Mesajı Okuyun
Old 23-07-2020, 16:06   #4
Yücel Kocabaş

 
Varsayılan

Alıntı:
Yazan Av. Zümer AYDIN
Mirasçı olarak borç sorumluluğu altında olan müvekkilin şahsı olması gerekmez mi ? Yani somut olayda olduğu gibi müvekkilin şirketini borçlu olarak göstererek bu alacağı tahsil etmeleri hukuki midir ? Açılacak istirdat davasında bu yönden haklı çıkma olasılığımız ne olur ?

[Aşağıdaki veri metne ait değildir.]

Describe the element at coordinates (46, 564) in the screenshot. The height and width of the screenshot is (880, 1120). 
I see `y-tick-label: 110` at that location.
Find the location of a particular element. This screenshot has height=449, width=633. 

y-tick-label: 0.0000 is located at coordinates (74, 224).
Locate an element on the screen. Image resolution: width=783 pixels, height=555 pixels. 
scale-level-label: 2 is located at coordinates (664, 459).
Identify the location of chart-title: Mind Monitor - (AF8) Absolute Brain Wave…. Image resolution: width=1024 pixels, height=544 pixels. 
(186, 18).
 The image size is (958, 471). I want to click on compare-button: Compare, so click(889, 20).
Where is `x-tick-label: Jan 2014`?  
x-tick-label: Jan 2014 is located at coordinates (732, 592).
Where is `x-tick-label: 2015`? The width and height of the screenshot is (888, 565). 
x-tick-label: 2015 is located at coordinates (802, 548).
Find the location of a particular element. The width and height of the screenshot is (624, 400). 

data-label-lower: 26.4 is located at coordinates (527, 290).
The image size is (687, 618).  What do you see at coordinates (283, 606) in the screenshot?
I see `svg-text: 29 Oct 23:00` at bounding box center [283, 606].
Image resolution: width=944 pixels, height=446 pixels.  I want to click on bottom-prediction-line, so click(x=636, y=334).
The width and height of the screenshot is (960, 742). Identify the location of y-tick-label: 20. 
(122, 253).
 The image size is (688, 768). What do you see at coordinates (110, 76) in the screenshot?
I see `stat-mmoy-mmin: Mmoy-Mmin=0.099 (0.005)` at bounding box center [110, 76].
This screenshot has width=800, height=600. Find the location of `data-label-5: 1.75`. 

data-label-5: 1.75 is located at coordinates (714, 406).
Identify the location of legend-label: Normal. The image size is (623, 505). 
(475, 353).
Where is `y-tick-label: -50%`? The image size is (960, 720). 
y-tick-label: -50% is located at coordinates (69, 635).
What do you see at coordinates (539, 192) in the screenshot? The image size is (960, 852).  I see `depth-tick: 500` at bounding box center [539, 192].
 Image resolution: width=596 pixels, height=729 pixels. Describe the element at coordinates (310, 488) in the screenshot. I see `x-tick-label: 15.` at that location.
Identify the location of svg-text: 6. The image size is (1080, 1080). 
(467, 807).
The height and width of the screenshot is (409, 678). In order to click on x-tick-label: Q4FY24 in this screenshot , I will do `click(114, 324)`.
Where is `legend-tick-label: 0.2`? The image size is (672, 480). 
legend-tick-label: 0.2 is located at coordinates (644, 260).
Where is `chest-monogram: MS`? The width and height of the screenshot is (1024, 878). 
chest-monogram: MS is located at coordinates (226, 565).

Tüzel kişiler iradi mirasçı yani vasiyet veya miras sözleşmesi ile atanmış mirasçı olabilirler. Somut olayda böyle bir söz konusu değilse ölen borçluyu aralarında kan bağı bulunan gerçek kişiler temsil edebilir. Müvekkil hem borçlu miras bırakanın yasal mirasçısı ve hem de borçla ilgisi olmayan sermaye şirketinin yasal temsilcisidir. Müvekkilin temsilcisi olduğu şirket borçtan sorumlu tüzel kişi konumunda değildir. Oysa alacaklı borçtan sorumlu olmayan şirket aleyhine icra takibine girişmiş ve müvekkil de şirket temsilcisi sıfatıyla hareket ederek borçlu olmadığı bedeli icra tehdidi karşısında ödemek zorunda kalmıştır. Bu durumda ortada aslında borçlu olmadığı halde ,icra takibinin kesinleşmesi nedeniyle takip konusu paranın cebri icra tehdidi ile ödenmesi durumu söz konusu olmakla ödenen paranın faiz ,icra harç ve giderleri ile birlikte geri alınmasının talep edilebileceğini,haklı çıkma olasılığının yüksek olduğunu düşünüyorum.